71.837, «Kersich», sent. de 27-IX-2017; I. 72.669, «Picorelli», resol. de 5-VI-2019; I. 72.267, «Mitchell», sent. de 27-VIII-2020; e.o.).

En definitiva, la legitimación extraordinaria que le ha sido otorgada a la asociación actora incide en la tramitación del litigio y determina la expansión subjetiva de las sentencias dictadas o a dictarse, propagando sus efectos, por ser esta la contracara necesaria -o derivación lógica- del reconocimiento de aquella como parte, con el alcance previamente precisado (arg. causa B. 55.816 bis, «Cañete», resol. de 20-IV-2021, a contrario sensu).

II.Con el alcance indicado y las precisiones formuladas, voto por la negativa.

El señor Juez doctor Kohan, por los mismos fundamentos del señor Juez doctor Torres, votó también por la negativa.

S E N T E N C I A

Por lo expuesto en el acuerdo que antecede, corresponde rechazar, en lo sustancial, el recurso extraordinario interpuesto por la demandada; y se ordena que la resolución 1.294/16 (i.e., los párrafos segundo y tercero del art. 2 de la resolución 550/04, modificada por aquella), sin perjuicio de su declarada nulidad, continúe rigiendo por espacio de ciento ochenta (180) días corridos a contar desde que la presente sentencia adquiera firmeza con arreglo a lo establecido en el punto VII.2. del voto del ponente (arts. 279 in fine y 289, CPCC).

Con costas a la recurrente vencida (conf. arts. 60 inc. 1, CCA -texto según ley 13.101-; 68 y 289, CPCC).

Regístrese y notifíquese de oficio y por medios electrónicos- (conf. resol. Presidencia 10/20, art. 1 acápite 3 «c»; resol. SCBA 921/21) y devuélvase por la vía que corresponda.

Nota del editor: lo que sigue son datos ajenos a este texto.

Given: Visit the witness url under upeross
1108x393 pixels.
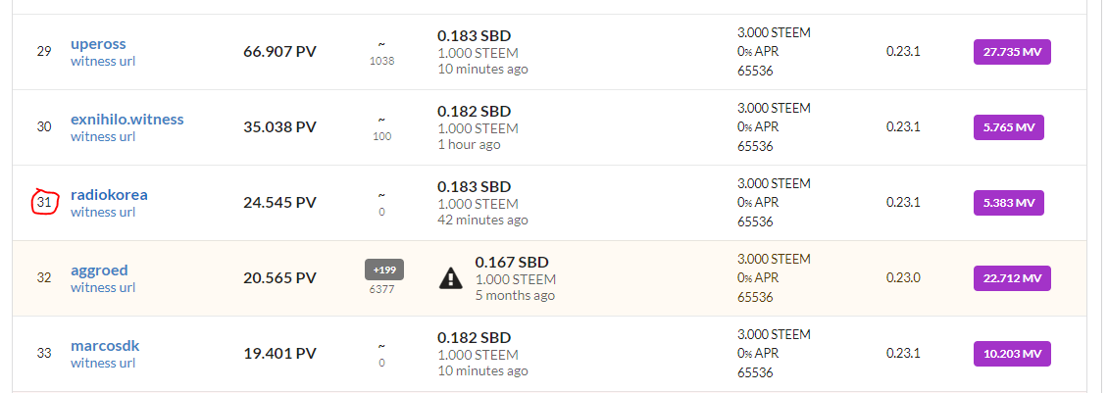Looking at the screenshot, I should 102,61.
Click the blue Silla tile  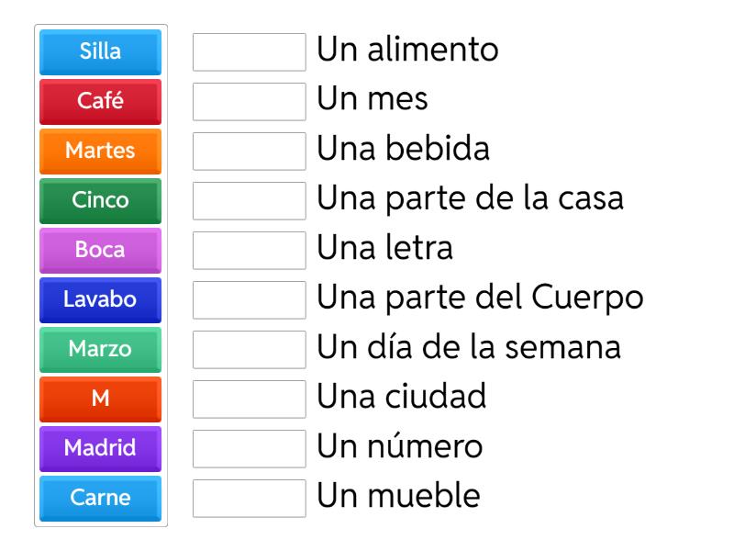point(101,51)
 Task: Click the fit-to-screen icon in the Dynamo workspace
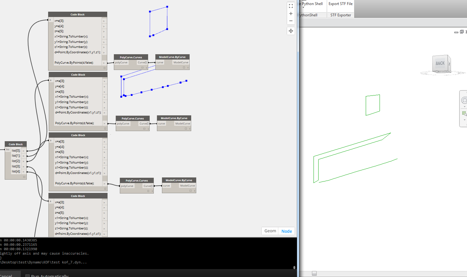click(x=291, y=6)
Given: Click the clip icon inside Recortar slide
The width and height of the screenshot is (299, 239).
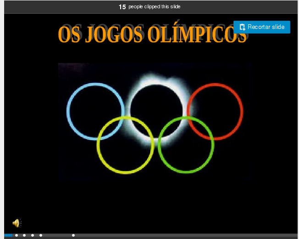Looking at the screenshot, I should (x=242, y=27).
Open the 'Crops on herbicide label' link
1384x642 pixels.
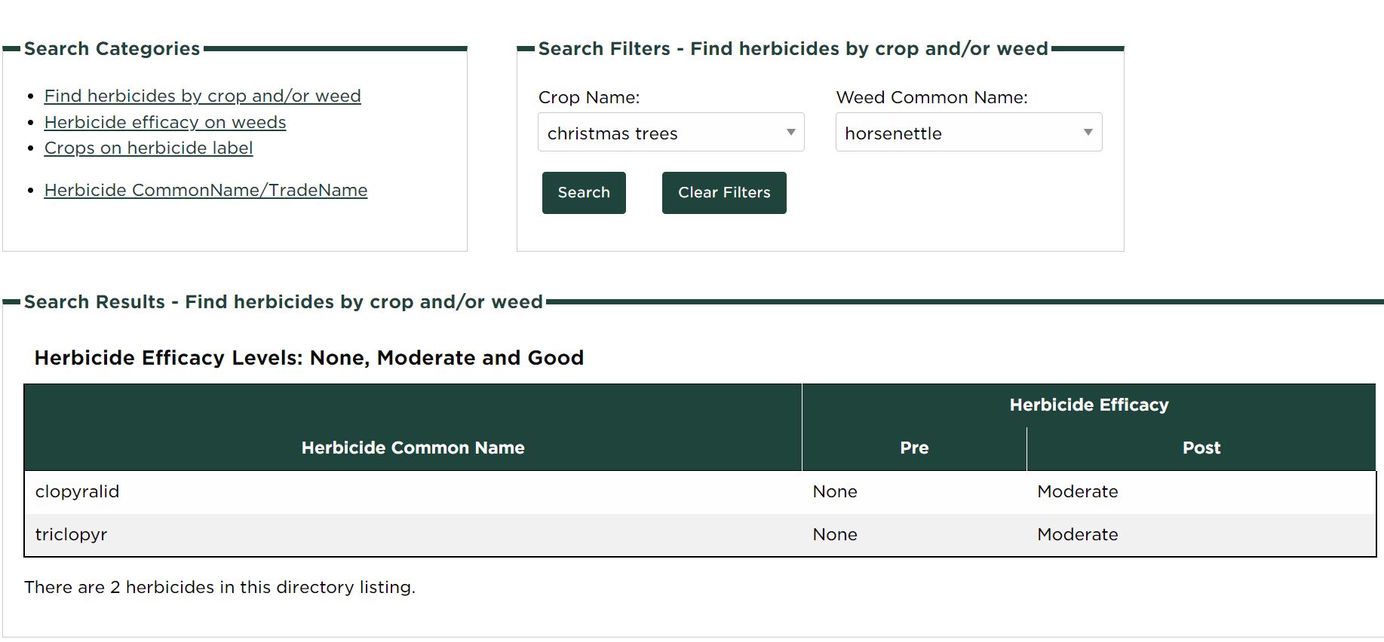coord(149,148)
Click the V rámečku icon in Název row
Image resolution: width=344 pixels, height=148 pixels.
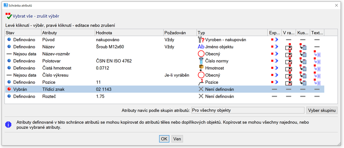[288, 47]
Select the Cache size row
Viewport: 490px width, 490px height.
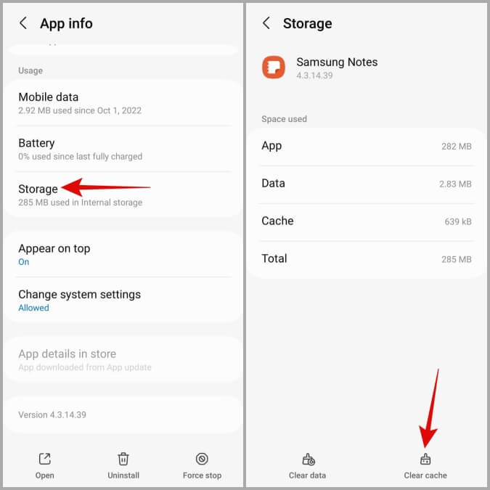pos(367,221)
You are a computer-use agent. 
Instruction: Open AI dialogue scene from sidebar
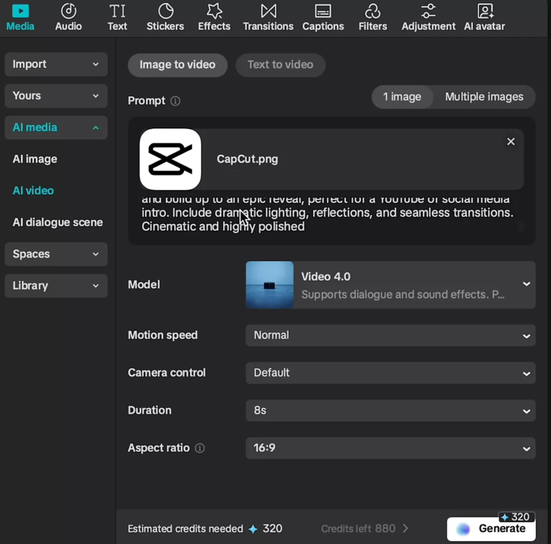[58, 222]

Suscripto por el Actuario interviniente, en la ciudad de La Plata, en la fecha indicada en la constancia de la firma digital (Ac. SCBA 3971/20).

REFERENCIAS:

Funcionario Firmante: 16/07/2025 21:01:42 – TORRES Sergio Gabriel JUEZ Funcionario Firmante: 17/07/2025 11:02:45 – KOHAN Mario Eduardo – JUEZ Funcionario Firmante: 17/07/2025 14:10:12 – SORIA Daniel Fernando JUEZ Funcionario Firmante: 17/07/2025 18:56:56 – KOGAN Hilda – JUEZA Funcionario Firmante: 17/07/2025 19:04:30 – MARTIARENA Juan Jose SECRETARIO DE LA SUPREMA CORTE DE JUSTICIA SECRETARIA DE DEMANDAS ORIGINARIAS – SUPREMA CORTE DE

JUSTICIA NO CONTIENE ARCHIVOS ADJUNTOS

Registrado en REGISTRO DE SENTENCIAS DE SUPREMA CORTE el 17/07/2025 19:08:05 hs. bajo el número RS-56-2025 por MARTIARENA JUAN JOSE.